#### Excerpt provided ####

If you open your photo folder and tap the search icon at the top, you can type in just about any letter and a whole bunch of sub-folders will pop up. “E” gets you things like eats, eyeglasses and edifices. “P” pulls up performance, parade, pubs and pooches, customized exactly to whatever photos you have in your library.

Tim Mulkerin/Mic

This feature isn’t new, but judging from a tweet posted Monday that’s gained thousands of likes and retweets in a relatively short time, not many people knew about it — and it’s causing some anxiety.

“ATTENTION ALL GIRLS ALL GIRLS!!!” the original tweet, posted by @ellieeewbu says. “Go to your photos and type in the ‘Brassiere’ why are Apple saving these and made it a folder!!?!!? [sic]”

Presumably, this tweet is expressing a paranoia that a massive corporation like Apple can poke through your pictures using machine learning and fancy algorithms to know exactly what you’ve taken photos of, without you ever asking it to do so. And that’s true, up to a point.

Theoretically, all those folders that your iPhone has created on your behalf are stored locally on your device. Apple likes to tout this feature as something that’ll help you sort through your thousands of photos, searching for keywords rather than scrolling around endlessly. But that paranoia isn’t totally unwarranted. It’s certainly possible that third parties could use a similar algorithm for more nefarious purposes.

For example, a new feature in iOS 11 for app developers called “Core ML” allows programmers to use machine learning algorithms to learn all sorts of things about you based on what’s in your phone. For example, the app Nude uses Core ML to scan your photos for nudity, helping you pre-emptively file away any photos you wouldn’t want wandering eyes to see. (However, as Melanie Ehrenkranz wrote for Gizmodo, Nude’s algorithm is a little overeager.)

Apple has rules in place to protect developers from exploiting that data maliciously, but, as Wired noted, something sketchy could sneak through.

“Think of a photo filter or editing app that you might grant access to your albums,” Lily Hay Newman wrote for Wired. “With that access secured, an app with bad intentions could provide its stated service, while also using Core ML to ascertain what products appear in your photos, or what activities you seem to enjoy, and then go on to use that information for targeted advertising.”

Newman noted this particular case would violate Apple’s guidelines — but hey, it’s possible.

Why does Apple think I took a picture of a “badger dog”?

It’s also worth noting that the algorithm Apple uses to identify what’s in your photos is far from perfect. For example, a Mic employee shared the following screenshot of a grilled cheese, which his iPhone categorized as a cheesecake.

Tim Mulkerin/Mic

Another Mic employee noted that their phone had created a folder for something we hope isn’t real, called “badger dogs.”

Tim Mulkerin/Mic

In response to @ellieeewbu’s “ATTENTION ALL GIRLS” tweet, Twitter user @rnoomin shared a screenshot of their categories, which included the bizarrely specific category, “shellfish (prepared)” — presumably, so as not to mix up a picture of their dinner at Red Lobster with the picture they took of the lobster tank at the restaurant’s entrance.

Mic has reached out to Apple for comment and will update with any response.

#### Given information ####

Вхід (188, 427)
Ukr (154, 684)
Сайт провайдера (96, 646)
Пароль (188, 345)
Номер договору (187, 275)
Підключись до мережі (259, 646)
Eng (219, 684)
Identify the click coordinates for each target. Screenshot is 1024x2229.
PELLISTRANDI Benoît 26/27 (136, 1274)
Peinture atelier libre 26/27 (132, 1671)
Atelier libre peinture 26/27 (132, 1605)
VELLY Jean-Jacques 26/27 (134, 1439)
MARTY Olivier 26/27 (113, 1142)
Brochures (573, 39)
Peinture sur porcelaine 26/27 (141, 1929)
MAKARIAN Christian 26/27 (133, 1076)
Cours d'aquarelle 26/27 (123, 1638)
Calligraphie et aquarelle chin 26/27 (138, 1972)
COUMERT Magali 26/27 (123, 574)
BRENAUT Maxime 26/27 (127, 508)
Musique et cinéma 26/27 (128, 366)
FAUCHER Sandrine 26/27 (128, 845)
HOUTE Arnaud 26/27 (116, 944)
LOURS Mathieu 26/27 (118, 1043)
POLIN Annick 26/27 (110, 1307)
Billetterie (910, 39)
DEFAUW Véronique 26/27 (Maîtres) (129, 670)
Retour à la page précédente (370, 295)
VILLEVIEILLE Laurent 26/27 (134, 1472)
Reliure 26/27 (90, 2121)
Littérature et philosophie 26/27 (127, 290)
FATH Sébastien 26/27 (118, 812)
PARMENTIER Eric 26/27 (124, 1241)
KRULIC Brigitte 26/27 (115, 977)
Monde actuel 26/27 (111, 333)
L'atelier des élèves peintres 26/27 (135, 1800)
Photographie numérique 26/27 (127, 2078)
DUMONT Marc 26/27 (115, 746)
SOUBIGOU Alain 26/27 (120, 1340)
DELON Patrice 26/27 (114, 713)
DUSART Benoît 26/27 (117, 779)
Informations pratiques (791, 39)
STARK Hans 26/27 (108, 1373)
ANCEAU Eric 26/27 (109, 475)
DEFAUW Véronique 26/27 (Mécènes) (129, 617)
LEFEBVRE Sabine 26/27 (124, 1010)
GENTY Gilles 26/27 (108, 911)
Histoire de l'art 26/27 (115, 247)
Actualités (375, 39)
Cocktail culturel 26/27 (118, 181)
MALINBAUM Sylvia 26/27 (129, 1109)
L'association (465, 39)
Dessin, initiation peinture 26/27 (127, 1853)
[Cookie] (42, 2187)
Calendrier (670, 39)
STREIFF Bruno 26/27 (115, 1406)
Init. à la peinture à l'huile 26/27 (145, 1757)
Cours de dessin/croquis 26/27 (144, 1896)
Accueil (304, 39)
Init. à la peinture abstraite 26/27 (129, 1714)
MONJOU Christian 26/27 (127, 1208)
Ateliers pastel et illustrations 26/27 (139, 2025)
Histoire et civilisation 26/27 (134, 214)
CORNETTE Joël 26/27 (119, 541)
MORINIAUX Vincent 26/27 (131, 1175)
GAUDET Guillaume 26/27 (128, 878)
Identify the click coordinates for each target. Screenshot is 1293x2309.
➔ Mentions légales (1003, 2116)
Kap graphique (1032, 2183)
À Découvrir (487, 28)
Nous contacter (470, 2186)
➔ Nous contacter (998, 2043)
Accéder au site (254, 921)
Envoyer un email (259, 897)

####

▶ **Activity 1**: List the sub-folder names that the article on iPhone photo categories gives as examples for the letters "E" and "P".
▶ **Activity 2**: Summarize the article on iPhone photo categories in two sentences.
▶ **Activity 3**:
Answer from the article on iPhone photo categories:
(a) Which Twitter user posted the original "ATTENTION ALL GIRLS" tweet?
(b) In which iOS version is Core ML a new feature for app developers?
(c) What did a Mic employee's iPhone categorize a grilled cheese as?

▶ **Answer box 1**: eats, eyeglasses, edifices, performance, parade, pubs, pooches

▶ **Answer box 2**: A tweet that drew thousands of likes and retweets revealed that many people didn't know the iPhone automatically sorts photos into searchable folders, and it caused some anxiety. The folders are stored locally on the device, but third-party apps could use similar machine learning for nefarious purposes, and Apple's algorithm for identifying what is in photos is far from perfect.

▶ **Answer box 3**:
(a) @ellieeewbu
(b) iOS 11
(c) A cheesecake